序文の続き。僕のレジュメが悪く、また序文が終わらなかった。段取りがつかめたので、次はばしっとやります。今回の部分の重要な点は、文化−自然、視覚ー聴覚という2つの二項対立を解消し、交差させること。ジェイの序文と少し重なって面白かった。以下まとめ

 聴覚に関わる様々なタームが文化的に構築されたものである限り、聴覚をその自然状態において<単に描写する>ことは不可能である。また、音が可聴閾に属す振動の一部に過ぎないのなら、聞くという過程を除外して、音を想像することはできない。音と聴覚の記述は、諸々の外部−記録・記憶・痕跡・人工物−によって間接的かつ外在的に行うしかないのである。つまり、人びとの内的体験、主観的な体験としての「聴覚の過去(auditory past)」を明らかにすることはできない。外部を通じて「聞こえうる過去(audible past)」、つまり過去の聴覚の一部の様相を探る他ないのである。

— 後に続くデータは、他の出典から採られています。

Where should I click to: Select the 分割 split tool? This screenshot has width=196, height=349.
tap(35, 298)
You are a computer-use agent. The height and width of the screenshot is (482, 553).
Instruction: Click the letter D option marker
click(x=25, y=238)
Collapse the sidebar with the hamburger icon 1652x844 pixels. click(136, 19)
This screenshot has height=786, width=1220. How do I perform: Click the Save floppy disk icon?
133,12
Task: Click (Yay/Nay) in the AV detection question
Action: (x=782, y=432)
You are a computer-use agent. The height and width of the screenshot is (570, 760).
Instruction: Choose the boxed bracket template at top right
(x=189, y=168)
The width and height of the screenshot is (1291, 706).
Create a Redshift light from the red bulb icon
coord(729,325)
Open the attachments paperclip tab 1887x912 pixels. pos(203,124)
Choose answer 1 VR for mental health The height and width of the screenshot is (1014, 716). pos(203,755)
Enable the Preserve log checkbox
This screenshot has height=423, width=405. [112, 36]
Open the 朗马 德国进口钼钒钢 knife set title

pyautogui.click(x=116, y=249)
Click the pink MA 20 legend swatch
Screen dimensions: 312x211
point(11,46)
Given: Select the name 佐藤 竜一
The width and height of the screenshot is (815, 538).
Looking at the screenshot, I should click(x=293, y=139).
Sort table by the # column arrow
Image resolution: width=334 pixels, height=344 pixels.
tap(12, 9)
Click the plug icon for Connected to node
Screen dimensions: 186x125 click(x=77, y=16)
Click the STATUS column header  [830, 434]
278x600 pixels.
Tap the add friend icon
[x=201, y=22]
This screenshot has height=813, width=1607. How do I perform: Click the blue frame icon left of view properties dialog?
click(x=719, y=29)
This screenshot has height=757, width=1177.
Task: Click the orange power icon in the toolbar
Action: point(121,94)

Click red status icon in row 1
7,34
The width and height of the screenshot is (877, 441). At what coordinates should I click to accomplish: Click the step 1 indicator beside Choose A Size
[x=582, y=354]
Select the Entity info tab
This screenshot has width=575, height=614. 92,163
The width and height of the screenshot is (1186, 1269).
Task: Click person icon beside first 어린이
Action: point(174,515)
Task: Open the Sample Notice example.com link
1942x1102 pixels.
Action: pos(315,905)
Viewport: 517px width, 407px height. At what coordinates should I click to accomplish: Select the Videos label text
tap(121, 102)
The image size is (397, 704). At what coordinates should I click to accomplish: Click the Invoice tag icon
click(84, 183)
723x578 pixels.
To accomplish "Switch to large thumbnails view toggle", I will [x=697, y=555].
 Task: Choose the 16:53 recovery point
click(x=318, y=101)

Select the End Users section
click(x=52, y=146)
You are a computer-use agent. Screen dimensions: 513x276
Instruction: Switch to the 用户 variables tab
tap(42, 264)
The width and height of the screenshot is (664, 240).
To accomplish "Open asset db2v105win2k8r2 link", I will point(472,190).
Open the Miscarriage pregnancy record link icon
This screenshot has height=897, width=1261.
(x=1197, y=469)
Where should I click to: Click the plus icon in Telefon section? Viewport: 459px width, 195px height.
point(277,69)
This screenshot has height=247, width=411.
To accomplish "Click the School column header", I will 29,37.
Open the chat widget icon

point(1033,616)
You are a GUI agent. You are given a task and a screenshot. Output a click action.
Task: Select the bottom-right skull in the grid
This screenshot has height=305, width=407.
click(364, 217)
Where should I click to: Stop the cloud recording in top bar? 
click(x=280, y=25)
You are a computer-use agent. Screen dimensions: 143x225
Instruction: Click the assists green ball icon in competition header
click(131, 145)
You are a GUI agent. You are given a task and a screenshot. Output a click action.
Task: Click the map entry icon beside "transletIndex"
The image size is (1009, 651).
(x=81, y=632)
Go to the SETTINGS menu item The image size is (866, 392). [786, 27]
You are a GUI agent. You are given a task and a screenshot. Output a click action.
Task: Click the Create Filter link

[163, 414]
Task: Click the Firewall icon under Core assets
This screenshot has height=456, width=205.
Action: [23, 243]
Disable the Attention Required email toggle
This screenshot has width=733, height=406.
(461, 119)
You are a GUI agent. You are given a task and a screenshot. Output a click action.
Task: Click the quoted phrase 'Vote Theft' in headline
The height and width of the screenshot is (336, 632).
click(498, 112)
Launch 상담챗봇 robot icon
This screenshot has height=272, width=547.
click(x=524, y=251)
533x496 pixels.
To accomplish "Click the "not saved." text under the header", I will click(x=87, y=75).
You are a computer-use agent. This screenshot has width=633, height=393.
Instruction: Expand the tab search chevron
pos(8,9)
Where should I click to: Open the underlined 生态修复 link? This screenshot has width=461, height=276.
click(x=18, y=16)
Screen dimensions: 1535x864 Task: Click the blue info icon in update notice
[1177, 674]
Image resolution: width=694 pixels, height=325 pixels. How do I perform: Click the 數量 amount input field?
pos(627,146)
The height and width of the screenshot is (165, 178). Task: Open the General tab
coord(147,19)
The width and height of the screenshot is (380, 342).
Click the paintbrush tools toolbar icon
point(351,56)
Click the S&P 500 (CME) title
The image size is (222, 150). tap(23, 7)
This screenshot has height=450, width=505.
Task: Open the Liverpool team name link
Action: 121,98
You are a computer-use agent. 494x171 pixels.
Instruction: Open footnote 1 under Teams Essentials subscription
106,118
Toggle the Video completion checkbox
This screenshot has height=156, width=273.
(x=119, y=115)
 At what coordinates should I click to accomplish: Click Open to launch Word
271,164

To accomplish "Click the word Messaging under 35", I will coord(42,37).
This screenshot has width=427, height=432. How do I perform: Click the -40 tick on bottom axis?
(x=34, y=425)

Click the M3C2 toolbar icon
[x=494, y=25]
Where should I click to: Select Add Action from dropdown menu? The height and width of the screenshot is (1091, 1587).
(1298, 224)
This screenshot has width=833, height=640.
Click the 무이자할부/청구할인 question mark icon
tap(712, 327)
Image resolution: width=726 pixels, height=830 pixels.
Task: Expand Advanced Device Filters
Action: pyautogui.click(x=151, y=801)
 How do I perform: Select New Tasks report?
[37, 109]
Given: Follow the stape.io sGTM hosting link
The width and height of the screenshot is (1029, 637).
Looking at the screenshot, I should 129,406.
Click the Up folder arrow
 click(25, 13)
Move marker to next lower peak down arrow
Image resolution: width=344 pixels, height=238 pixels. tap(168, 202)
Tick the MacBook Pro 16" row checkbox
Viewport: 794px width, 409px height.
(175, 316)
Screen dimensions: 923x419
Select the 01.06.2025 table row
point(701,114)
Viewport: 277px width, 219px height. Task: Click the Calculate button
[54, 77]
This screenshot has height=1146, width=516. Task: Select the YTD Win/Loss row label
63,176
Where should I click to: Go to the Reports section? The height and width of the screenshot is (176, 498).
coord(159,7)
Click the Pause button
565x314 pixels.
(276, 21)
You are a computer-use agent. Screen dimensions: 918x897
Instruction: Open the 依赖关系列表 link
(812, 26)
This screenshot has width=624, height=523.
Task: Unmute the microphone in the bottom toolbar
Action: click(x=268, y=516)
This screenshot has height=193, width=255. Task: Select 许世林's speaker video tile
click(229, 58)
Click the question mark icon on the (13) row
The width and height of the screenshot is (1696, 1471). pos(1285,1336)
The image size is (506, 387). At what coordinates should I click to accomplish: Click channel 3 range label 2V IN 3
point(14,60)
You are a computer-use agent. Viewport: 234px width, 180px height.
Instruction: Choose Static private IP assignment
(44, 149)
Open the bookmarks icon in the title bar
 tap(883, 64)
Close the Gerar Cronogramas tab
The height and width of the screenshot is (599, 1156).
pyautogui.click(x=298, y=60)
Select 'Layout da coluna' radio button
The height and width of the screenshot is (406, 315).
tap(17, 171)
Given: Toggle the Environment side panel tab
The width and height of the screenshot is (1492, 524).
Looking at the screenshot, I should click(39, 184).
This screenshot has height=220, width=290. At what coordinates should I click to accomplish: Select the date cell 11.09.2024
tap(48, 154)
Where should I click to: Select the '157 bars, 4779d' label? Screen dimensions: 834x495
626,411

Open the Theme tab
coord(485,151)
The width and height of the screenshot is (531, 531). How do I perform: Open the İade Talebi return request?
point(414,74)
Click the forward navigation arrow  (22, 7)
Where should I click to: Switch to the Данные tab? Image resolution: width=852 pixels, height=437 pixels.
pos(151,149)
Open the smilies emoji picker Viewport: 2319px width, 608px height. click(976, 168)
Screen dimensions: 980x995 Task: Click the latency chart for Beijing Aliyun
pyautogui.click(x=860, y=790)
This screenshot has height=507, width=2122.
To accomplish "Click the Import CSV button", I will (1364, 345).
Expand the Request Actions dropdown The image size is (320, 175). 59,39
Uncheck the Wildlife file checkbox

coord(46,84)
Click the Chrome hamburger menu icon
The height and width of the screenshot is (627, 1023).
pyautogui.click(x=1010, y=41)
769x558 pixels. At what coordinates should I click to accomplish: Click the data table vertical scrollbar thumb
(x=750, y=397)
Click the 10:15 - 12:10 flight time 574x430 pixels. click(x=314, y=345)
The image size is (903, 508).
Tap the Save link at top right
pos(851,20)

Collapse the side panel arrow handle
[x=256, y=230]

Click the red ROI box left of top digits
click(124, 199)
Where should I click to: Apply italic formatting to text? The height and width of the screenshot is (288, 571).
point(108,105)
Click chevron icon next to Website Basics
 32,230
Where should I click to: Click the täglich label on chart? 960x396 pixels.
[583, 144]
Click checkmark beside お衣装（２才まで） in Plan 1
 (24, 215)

 にもかかわらず、聴覚や音を歴史と文化を超えた普遍的なものとして論じるという傾向は、視覚と聴覚の対立によって声に特別な地位を与えるキリスト教神学の伝統に由来すると思われる。そうした神学に影響を受けたものとして、声には魂があり、文字は死んでいる、あるいは文字の専制によって神が沈黙するといった議論(ウォルター・オングなど)を挙げることができるだろう。諸感覚の歴史は、感覚の間にあるのみならず、それぞれの感覚に内在しているのである。
 また、この視覚と聴覚の対立の最も大きな問題は、聴覚(hearing)と聴取(listening)を混同している点にある。それらの対立は、社会的な事実としての聴取の一部を持ち出して、それを聴覚全体の特徴であるかのように混同してしまう。例えば、視覚は合理的で、聴覚は情動的といった対立は、音によって精確な距離を測る聴取のあり方を忘却し、他の特殊な聴取をもって聴覚を代理表象しているに過ぎないのである。聴取は聴覚を必要とするが、同一のものではないことを意識しなければならない。

 神学と視聴覚の対立の関係は、オング等のメディア論だけでなく、デリダも引かれていた。「私は神学にひきづられてはいない」とか言って、思想史を論じることを拒否していたが、実はそこが結構知りたいところではある。思想史と聴覚あるいは音について書かれたものを探してみよう。